What is asked: Copy each of the following rows word for word, without changing anything.

Data extract:
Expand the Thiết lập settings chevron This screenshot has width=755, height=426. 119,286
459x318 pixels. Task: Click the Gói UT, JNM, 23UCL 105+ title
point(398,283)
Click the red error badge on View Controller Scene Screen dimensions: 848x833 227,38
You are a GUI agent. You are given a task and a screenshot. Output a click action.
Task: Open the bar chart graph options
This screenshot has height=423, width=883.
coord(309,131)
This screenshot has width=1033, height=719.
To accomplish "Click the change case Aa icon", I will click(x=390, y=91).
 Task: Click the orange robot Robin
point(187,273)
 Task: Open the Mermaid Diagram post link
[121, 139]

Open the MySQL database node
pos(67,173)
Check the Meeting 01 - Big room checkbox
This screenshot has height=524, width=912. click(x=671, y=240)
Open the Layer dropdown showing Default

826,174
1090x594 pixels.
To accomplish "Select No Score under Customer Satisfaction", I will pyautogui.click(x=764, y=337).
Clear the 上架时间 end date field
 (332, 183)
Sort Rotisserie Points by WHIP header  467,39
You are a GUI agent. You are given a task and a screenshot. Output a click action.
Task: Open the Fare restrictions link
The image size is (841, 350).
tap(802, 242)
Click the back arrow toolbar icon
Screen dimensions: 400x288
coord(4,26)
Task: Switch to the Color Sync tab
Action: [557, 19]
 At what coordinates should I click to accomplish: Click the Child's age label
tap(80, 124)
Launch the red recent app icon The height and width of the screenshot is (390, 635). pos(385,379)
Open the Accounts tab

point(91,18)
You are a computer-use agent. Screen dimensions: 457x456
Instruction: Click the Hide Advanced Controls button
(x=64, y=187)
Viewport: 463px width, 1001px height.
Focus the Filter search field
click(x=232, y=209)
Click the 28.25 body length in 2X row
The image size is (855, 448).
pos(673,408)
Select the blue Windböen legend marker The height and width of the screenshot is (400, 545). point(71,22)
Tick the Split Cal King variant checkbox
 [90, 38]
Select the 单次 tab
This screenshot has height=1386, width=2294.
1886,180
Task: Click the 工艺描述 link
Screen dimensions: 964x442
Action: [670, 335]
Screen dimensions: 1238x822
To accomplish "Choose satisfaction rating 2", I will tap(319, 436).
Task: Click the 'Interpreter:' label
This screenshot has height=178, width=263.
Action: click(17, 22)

Worked answer:
Expand the Thiết lập settings chevron This screenshot has width=755, height=426. 119,286
459x318 pixels. Task: Click the Gói UT, JNM, 23UCL 105+ title
point(398,283)
Click the red error badge on View Controller Scene Screen dimensions: 848x833 227,38
You are a GUI agent. You are given a task and a screenshot. Output a click action.
Task: Open the bar chart graph options
This screenshot has height=423, width=883.
coord(309,131)
This screenshot has width=1033, height=719.
To accomplish "Click the change case Aa icon", I will click(x=390, y=91).
 Task: Click the orange robot Robin
point(187,273)
 Task: Open the Mermaid Diagram post link
[121, 139]

Open the MySQL database node
pos(67,173)
Check the Meeting 01 - Big room checkbox
This screenshot has height=524, width=912. click(x=671, y=240)
Open the Layer dropdown showing Default

826,174
1090x594 pixels.
To accomplish "Select No Score under Customer Satisfaction", I will pyautogui.click(x=764, y=337).
Clear the 上架时间 end date field
 (332, 183)
Sort Rotisserie Points by WHIP header  467,39
You are a GUI agent. You are given a task and a screenshot. Output a click action.
Task: Open the Fare restrictions link
The image size is (841, 350).
tap(802, 242)
Click the back arrow toolbar icon
Screen dimensions: 400x288
coord(4,26)
Task: Switch to the Color Sync tab
Action: [557, 19]
 At what coordinates should I click to accomplish: Click the Child's age label
tap(80, 124)
Launch the red recent app icon The height and width of the screenshot is (390, 635). pos(385,379)
Open the Accounts tab

point(91,18)
You are a computer-use agent. Screen dimensions: 457x456
Instruction: Click the Hide Advanced Controls button
(x=64, y=187)
Viewport: 463px width, 1001px height.
Focus the Filter search field
click(x=232, y=209)
Click the 28.25 body length in 2X row
The image size is (855, 448).
pos(673,408)
Select the blue Windböen legend marker The height and width of the screenshot is (400, 545). point(71,22)
Tick the Split Cal King variant checkbox
 [90, 38]
Select the 单次 tab
This screenshot has height=1386, width=2294.
1886,180
Task: Click the 工艺描述 link
Screen dimensions: 964x442
Action: [670, 335]
Screen dimensions: 1238x822
To accomplish "Choose satisfaction rating 2", I will tap(319, 436).
Task: Click the 'Interpreter:' label
This screenshot has height=178, width=263.
Action: click(17, 22)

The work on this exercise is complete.